### PROBLEMS TO SOLVE:
1. Reproduce the passage from the auditor independence rules on financial interests between "Part B : Registered" and "the financial interest.", inclusive.
2. Proceed with the auditor independence rules on financial interests, continuing from where the passage stops.

Independent Regulatory Board for Auditors

New Rules Regarding Improper Conduct and Code of Professional Conduct for Registered Auditors

Code of Professional Conduct for Registered Auditors

Part B : Registered Auditors in Public Practice

Section 290 : Independence-Audit and Review Engagements

Financial Interests

 

Introduction

 

290.102 Holding a financial interest in an audit client may create a self-interest threat. The existence and significance of any threat created depends on: (a) the role of the person holding the financial interest, (b) whether the financial interest is direct or indirect, and (c) the materiality of the financial interest.

 

290.103 Financial interests may be held through an intermediary (e.g. a collective investment vehicle, estate or trust). The determination of whether such financial interests are direct or indirect will depend upon whether the beneficial owner has control over the investment vehicle or the ability to influence its investment decisions. When control over the investment vehicle or the ability to influence investment decisions exists, this Code defines that financial interest to be a direct financial interest. Conversely, when the beneficial owner of the financial interest has no control over the investment vehicle or ability to influence its investment decisions, this Code defines that financial interest to be an indirect financial interest.

### DATA PROVIDED:

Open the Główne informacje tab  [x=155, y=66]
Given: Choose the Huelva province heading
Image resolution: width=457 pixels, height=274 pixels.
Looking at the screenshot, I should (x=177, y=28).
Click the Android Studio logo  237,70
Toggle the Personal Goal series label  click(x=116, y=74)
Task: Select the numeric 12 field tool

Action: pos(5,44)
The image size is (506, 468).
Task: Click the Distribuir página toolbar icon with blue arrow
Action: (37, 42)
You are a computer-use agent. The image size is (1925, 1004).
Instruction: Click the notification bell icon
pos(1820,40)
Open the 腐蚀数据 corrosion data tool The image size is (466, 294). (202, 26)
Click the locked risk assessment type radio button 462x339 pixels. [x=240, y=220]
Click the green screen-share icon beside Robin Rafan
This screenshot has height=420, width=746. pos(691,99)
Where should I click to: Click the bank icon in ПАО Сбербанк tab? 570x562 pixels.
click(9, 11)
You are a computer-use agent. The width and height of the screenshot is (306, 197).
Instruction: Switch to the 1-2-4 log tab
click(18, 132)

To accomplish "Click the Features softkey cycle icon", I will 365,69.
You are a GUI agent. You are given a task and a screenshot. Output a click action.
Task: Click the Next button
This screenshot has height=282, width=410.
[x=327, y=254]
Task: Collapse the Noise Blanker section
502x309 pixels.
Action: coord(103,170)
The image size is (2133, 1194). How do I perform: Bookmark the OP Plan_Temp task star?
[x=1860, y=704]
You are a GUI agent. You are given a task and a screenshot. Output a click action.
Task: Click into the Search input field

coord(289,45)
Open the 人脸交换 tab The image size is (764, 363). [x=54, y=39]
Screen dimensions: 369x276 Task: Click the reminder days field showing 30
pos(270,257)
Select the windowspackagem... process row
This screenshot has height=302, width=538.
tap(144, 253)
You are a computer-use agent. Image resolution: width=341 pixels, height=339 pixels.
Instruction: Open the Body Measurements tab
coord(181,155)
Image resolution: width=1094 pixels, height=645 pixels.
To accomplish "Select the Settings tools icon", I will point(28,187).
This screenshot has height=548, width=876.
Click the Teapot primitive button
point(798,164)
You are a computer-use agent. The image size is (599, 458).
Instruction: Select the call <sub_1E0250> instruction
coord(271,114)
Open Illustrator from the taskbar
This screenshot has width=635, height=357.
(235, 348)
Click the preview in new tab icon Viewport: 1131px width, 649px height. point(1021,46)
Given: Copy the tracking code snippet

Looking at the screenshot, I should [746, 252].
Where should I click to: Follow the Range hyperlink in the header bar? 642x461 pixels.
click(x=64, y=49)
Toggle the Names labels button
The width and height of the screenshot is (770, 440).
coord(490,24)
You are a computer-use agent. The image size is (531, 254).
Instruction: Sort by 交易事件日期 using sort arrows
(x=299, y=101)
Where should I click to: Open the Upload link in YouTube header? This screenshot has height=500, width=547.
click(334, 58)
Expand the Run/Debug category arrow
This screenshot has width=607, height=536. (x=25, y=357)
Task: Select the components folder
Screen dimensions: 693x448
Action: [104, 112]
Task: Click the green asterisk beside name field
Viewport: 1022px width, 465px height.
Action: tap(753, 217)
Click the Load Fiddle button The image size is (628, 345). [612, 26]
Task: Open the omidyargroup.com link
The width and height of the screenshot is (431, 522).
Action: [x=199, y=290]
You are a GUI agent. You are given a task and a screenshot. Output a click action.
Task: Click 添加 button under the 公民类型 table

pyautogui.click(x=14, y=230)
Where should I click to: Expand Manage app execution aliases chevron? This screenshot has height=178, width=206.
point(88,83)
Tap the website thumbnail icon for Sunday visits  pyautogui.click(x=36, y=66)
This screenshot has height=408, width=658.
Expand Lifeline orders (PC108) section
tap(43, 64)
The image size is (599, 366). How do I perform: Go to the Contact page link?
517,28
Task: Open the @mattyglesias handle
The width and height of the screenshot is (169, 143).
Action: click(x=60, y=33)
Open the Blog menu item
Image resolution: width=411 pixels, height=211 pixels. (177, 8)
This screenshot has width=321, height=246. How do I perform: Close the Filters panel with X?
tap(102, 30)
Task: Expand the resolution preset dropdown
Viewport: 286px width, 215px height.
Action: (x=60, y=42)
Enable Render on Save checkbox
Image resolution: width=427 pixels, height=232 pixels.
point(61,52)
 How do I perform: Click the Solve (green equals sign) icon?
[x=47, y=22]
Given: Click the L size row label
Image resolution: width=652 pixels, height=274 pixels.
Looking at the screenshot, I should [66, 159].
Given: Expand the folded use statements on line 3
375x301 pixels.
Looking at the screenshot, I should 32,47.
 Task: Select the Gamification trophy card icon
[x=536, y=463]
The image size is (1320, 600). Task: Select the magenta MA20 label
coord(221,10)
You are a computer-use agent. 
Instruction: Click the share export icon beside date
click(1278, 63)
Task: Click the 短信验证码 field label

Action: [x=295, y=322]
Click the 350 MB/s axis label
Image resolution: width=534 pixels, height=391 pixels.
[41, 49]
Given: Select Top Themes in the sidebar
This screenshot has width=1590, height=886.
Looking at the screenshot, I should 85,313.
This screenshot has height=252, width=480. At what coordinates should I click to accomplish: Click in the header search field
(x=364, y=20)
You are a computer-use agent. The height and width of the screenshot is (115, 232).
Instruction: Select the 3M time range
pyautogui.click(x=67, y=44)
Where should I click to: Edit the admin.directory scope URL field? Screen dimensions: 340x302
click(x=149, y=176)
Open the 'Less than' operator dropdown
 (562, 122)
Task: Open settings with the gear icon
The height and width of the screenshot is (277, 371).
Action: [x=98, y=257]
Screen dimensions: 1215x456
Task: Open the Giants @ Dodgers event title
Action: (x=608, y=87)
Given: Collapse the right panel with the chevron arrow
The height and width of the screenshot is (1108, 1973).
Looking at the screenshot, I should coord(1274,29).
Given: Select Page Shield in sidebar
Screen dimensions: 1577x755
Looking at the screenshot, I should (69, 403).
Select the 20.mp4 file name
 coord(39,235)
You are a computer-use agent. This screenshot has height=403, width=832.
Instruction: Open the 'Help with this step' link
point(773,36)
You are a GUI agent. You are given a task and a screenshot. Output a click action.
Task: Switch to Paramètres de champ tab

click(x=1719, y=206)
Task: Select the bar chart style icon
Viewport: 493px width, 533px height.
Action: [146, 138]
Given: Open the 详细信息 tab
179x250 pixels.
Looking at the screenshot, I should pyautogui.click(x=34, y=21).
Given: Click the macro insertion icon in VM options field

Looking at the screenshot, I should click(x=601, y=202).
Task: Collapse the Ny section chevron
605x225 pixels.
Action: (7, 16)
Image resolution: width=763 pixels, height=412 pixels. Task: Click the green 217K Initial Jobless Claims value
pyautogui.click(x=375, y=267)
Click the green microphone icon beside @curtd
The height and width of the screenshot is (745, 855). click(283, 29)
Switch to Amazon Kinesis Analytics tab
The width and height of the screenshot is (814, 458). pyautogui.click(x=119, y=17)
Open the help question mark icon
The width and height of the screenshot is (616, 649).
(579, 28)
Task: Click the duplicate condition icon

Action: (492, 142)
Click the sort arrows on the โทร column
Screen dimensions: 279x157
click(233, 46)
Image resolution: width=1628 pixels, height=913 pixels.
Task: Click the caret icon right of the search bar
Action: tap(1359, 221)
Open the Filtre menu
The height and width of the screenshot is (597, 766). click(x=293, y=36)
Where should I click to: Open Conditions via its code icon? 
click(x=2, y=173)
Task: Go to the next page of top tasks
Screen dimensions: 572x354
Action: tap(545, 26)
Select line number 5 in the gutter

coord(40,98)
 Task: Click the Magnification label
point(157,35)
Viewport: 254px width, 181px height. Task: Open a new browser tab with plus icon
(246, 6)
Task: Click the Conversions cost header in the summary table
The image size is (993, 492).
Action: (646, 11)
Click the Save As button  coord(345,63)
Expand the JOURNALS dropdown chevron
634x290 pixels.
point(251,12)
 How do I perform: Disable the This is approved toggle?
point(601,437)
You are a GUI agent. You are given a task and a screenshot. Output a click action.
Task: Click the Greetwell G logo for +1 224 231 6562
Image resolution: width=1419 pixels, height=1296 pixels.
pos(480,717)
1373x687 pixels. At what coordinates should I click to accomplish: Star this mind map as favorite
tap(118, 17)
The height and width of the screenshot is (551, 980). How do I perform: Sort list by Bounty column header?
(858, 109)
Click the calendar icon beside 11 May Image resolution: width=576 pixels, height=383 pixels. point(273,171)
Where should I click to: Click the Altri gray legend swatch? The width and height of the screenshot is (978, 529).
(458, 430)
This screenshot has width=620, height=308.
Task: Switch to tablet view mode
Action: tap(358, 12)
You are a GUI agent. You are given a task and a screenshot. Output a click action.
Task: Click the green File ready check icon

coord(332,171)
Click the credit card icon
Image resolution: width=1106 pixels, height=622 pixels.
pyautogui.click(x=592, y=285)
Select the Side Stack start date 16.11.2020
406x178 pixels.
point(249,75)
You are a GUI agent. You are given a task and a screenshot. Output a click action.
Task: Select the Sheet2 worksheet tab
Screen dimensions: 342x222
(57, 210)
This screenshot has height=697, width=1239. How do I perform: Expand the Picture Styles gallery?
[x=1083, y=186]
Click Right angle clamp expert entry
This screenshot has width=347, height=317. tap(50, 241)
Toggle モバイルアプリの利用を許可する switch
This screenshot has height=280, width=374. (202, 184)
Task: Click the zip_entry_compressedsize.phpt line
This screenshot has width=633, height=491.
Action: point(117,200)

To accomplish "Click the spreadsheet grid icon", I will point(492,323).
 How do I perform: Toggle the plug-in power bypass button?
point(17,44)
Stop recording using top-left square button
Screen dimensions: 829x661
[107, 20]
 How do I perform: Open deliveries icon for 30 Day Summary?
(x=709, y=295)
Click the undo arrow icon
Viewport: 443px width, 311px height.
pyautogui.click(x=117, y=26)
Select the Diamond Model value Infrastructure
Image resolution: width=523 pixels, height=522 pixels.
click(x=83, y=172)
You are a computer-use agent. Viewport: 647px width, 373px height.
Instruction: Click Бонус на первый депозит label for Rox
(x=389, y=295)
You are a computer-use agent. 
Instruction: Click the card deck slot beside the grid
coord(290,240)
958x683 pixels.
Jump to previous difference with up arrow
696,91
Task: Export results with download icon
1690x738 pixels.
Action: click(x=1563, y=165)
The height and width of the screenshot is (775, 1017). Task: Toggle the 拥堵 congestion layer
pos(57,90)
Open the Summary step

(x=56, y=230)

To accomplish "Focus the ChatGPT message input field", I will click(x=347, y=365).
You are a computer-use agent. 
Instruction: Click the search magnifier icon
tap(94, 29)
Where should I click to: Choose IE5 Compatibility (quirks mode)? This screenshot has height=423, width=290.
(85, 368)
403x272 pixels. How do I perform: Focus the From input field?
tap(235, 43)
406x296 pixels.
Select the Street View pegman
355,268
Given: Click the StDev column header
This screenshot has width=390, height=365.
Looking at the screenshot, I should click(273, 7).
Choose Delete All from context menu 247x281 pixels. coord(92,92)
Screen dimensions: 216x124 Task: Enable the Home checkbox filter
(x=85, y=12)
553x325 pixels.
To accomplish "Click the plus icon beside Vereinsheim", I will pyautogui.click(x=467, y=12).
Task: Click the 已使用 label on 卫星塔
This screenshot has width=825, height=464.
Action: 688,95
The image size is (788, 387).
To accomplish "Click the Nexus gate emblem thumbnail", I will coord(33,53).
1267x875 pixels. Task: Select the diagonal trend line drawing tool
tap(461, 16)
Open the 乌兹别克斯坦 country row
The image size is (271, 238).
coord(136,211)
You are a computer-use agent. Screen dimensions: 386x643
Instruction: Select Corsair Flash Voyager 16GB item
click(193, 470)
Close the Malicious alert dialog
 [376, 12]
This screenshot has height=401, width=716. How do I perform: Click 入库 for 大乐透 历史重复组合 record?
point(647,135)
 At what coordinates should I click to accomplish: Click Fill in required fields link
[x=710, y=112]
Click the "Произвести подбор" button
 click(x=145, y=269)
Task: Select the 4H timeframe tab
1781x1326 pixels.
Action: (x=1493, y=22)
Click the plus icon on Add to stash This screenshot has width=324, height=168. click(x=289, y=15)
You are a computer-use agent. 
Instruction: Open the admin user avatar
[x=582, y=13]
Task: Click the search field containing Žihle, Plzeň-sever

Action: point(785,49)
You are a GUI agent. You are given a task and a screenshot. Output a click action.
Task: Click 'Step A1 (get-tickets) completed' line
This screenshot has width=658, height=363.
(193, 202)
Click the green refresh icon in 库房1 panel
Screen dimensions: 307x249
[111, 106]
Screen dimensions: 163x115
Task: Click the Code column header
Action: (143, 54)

### ANSWERS BY TASK:
1.
Part B : Registered Auditors in Public Practice

Section 290 : Independence-Audit and Review Engagements

Financial Interests

 

Introduction

 

290.102 Holding a financial interest in an audit client may create a self-interest threat. The existence and significance of any threat created depends on: (a) the role of the person holding the financial interest, (b) whether the financial interest is direct or indirect, and (c) the materiality of the financial interest.

2.
 

Financial interest in an audit client

 

290.104 If a member of the audit team, a member of that individual's immediate family or a firm has a direct financial interest or a material indirect financial interest in the audit client, the self-interest threat created would be so significant that no safeguards could reduce the threat to an acceptable level. Therefore, none of the following shall have a direct financial interest or a material indirect financial interest in the client: a member of the audit team; a member of that individual's immediate family; or the firm.

 

Close family holding a financial interest in an audit client

 

290.105 When a member of the audit team has a close family member who the audit team member knows has a direct financial interest or a material indirect financial interest in the audit client, a self-interest threat is created. The significance of the threat will depend on factors such as:
The nature of the relationship between the member of the audit team and the close family member; and
The materiality of the financial interest to the close family member.

 

The significance of the threat shall be evaluated and safeguards applied when necessary to eliminate the threat or reduce it to an acceptable level. Examples of such safeguards include:

The close family member disposing, as soon as practicable, of all of the financial interest or disposing of a sufficient portion of an indirect financial interest so that the remaining interest is no longer material;
Having a registered auditor review the work of the member of the audit team; or
Removing the individual from the audit team.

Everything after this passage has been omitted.